Categorical Variable Analysis: Does switching teams increase expected salary?

It is widely understood in the professional basketball world that switching teams generally results in an increase in salary. We will now quantitatively test this hypothesis and determine the size of this effect.

First, we need to extract only the players who were active in the last 4 seasons:

  1. player <- merge(merge(merge(players1516[ , c("PLAYER", "TEAM")], players1617[ , c("PLAYER", "TEAM")], by = "PLAYER"), players1718[ , c("PLAYER", "TEAM")], by = "PLAYER"), players1819[ , c("PLAYER", "TEAM")], by = "PLAYER")
  1. ## Warning in merge.data.frame(merge(merge(players1516[, c("PLAYER",
  2. ## "TEAM")], : column names 'TEAM.x', 'TEAM.y' are duplicated in the result
  1. names(player) <- c("PLAYER", "TEAM1516", "TEAM1617", "TEAM1718", "TEAM1819")

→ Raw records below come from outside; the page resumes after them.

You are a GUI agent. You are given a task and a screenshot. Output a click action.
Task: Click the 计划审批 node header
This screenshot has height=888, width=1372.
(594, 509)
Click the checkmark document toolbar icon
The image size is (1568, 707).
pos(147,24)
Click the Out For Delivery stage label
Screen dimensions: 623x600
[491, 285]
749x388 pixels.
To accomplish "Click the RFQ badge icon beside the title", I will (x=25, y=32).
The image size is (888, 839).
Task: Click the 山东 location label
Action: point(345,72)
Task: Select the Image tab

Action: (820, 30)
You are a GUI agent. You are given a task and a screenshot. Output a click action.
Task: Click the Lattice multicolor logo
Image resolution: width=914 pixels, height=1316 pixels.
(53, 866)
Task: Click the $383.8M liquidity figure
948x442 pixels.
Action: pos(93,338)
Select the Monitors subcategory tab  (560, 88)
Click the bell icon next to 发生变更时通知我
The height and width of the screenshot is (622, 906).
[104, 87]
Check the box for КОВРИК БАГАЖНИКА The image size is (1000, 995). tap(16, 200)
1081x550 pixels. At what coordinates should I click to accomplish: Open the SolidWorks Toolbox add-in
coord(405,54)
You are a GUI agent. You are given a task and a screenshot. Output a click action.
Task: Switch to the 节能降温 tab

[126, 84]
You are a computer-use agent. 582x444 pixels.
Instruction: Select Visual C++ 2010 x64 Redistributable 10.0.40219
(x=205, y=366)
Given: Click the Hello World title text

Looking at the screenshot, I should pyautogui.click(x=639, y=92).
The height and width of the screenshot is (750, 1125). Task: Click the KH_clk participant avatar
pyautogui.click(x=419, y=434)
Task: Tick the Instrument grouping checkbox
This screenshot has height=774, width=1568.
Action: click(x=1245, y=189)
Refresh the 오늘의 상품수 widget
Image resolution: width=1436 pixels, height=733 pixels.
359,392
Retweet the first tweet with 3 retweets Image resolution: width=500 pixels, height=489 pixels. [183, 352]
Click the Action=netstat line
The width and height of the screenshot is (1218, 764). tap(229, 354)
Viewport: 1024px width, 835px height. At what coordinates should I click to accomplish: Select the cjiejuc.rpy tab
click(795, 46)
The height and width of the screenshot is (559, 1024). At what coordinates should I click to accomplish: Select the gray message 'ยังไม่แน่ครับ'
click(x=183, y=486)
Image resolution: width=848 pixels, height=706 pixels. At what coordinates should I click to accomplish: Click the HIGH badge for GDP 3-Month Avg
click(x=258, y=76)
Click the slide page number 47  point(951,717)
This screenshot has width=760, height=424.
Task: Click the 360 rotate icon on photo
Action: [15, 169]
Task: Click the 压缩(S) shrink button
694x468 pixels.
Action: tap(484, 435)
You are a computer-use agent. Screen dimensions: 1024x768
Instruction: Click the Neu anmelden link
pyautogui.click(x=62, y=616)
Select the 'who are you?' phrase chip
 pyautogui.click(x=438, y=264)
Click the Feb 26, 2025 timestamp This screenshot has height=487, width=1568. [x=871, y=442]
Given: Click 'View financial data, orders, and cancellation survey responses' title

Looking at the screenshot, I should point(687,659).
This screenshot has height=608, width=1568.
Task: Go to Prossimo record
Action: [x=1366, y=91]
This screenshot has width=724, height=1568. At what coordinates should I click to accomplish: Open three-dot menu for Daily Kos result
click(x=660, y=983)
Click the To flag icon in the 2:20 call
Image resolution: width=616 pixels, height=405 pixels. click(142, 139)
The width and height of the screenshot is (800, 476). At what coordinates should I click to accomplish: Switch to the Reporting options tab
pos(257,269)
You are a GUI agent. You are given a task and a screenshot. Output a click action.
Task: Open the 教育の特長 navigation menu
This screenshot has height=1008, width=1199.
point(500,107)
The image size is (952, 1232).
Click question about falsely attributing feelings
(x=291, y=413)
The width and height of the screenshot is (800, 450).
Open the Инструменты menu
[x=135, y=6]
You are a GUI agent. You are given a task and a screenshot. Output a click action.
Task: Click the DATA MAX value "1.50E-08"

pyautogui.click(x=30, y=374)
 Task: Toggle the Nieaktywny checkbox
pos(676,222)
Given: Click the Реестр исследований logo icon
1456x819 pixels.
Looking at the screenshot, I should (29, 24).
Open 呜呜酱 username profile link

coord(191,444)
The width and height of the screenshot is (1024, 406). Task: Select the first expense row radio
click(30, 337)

Now we can count the number of times each player switched teams:

  1. player$switches <- 0
  2. player$switches <- ifelse(player$TEAM1516 == player$TEAM1617, player$switches, player$switches + 1)
  3. player$switches <- ifelse(player$TEAM1617 == player$TEAM1718, player$switches, player$switches + 1)
  4. player$switches <- ifelse(player$TEAM1718 == player$TEAM1819, player$switches, player$switches + 1)

Let’s add the salary data to this dataset:

  1. player <- merge(player, df_salary, by.x = "PLAYER", by.y = "Player")
  2. player2 <- player
  3. player2$change <- player2$y1819 - player2$y1516
  4. require(reshape)
  1. ## Loading required package: reshape
  2. ## Warning: package 'reshape' was built under R version 3.4.4
  1. player <- melt(player, id = c("PLAYER", "TEAM1516", "TEAM1617", "TEAM1718", "TEAM1819", "switches"))

We can create a plot of salaries based on the number of team switches:

  1. p <- ggplot(data = player, aes(y = value, x = variable, colour = switches))
  2. p + scale_y_continuous(labels = comma) + ylab("Salary") +
  3. xlab("Season") + ggtitle("Salary Plotted Against Number of Team Switches") +
  4. scale_color_gradient(low="red", high="green") + geom_point()

The graph doesn’t seem to be too promising on first glance. Let’s run a regression analysis on the change in salary across these four seasons given the change in teams:

  1. switch_lm <- lm(change ~ switches, data = player2)
  2. summary(switch_lm)
  1. ##
  2. ## Call:
  3. ## lm(formula = change ~ switches, data = player2)
  4. ##
  5. ## Residuals:
  6. ## Min 1Q Median 3Q Max
  7. ## -20935449 -4550918 -402481 4353721 18122651
  8. ##
  9. ## Coefficients:
  10. ## Estimate Std. Error t value Pr(>|t|)
  11. ## (Intercept) 8427039 708532 11.894 < 2e-16 ***
  12. ## switches -3266267 477605 -6.839 6.23e-11 ***
  13. ## ---
  14. ## Signif. codes: 0 '***' 0.001 '**' 0.01 '*' 0.05 '.' 0.1 ' ' 1
  15. ##
  16. ## Residual standard error: 6925000 on 247 degrees of freedom
  17. ## Multiple R-squared: 0.1592, Adjusted R-squared: 0.1558
  18. ## F-statistic: 46.77 on 1 and 247 DF, p-value: 6.232e-11

We find that this is in fact exactly the case. A team switch on average will decrease a player’s earnings by $3.26 million.